## TASK ITEM:
Your answer should hold all lines of the entries that include the word "agent".

- Opening Delimiter -

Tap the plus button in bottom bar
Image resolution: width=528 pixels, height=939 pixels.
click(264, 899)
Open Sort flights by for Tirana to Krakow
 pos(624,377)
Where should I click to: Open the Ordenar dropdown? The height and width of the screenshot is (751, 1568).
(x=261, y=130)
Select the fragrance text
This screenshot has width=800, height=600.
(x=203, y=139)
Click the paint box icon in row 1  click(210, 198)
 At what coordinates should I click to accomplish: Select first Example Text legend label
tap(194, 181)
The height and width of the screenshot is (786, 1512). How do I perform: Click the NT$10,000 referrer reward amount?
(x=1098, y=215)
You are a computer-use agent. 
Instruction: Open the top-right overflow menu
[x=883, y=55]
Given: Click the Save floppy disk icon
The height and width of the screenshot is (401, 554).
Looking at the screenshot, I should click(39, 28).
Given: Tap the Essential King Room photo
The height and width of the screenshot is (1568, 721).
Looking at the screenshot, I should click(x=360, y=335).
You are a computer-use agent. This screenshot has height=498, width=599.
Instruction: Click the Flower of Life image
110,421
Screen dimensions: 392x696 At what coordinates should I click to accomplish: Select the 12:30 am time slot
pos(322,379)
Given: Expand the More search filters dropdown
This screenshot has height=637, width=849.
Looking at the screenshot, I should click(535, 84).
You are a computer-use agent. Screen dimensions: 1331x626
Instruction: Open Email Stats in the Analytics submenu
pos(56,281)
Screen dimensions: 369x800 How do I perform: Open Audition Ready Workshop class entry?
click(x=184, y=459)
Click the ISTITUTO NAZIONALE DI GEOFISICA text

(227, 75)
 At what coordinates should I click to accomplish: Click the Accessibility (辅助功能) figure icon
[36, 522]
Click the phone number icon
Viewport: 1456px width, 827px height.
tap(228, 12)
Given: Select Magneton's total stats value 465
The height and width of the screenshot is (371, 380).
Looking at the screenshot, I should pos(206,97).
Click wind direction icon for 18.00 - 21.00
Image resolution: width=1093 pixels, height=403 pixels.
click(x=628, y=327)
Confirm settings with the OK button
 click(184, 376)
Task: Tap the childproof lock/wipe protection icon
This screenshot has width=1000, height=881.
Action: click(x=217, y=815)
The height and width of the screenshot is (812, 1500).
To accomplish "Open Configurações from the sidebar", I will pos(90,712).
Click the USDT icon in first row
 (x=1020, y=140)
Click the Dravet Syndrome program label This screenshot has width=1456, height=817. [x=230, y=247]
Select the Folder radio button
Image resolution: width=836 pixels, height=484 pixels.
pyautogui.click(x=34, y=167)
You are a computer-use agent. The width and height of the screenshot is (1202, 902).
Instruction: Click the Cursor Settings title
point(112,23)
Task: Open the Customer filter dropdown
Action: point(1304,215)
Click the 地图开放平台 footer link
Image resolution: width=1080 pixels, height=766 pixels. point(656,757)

- Closing Delimiter -

## WRITTEN REPLY:
You are a computer-use agent. 
You are a computer-use agent. This screenshot has height=498, width=599.
You are a computer-use agent. Screen dimensions: 1331x626
You are a computer-use agent. The width and height of the screenshot is (1202, 902).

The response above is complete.